[Stored dataset items]
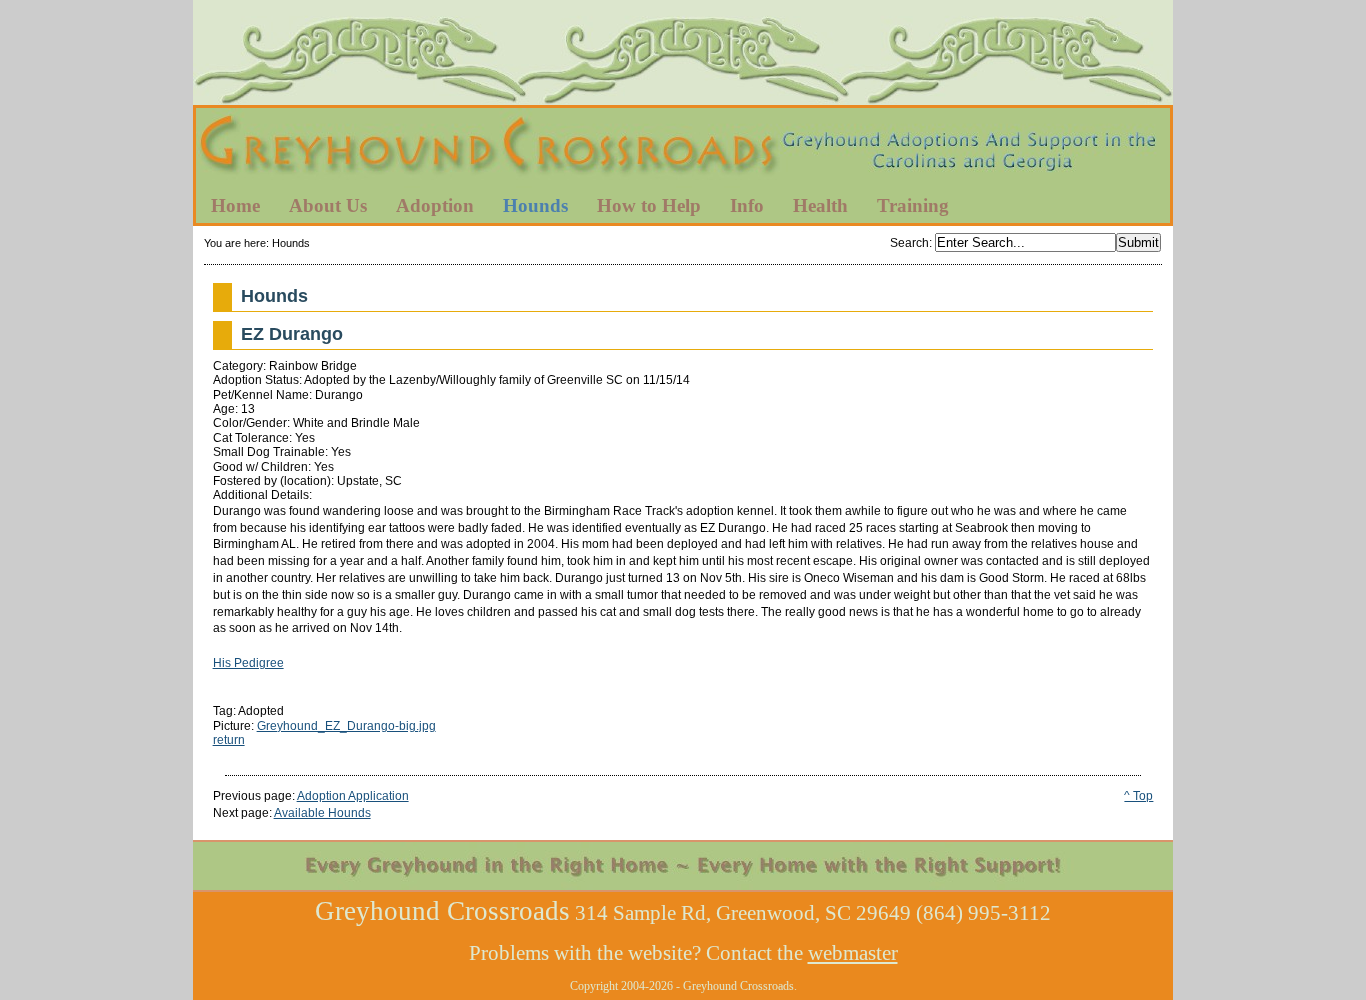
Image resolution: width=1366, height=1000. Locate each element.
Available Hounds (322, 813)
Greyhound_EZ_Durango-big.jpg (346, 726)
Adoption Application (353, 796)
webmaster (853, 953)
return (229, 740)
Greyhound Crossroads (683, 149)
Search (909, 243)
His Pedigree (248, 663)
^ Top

• WHAT IS REQUIRED
All of the records above should be returned exactly, though the pictures should not.

• WRITTEN SOLUTION
Image resolution: width=1366, height=1000. Locate each element.
Available Hounds (322, 813)
Greyhound_EZ_Durango-big.jpg (346, 726)
Adoption Application (353, 796)
webmaster (853, 953)
return (229, 740)
Greyhound Crossroads (683, 149)
Search (909, 243)
His Pedigree (248, 663)
^ Top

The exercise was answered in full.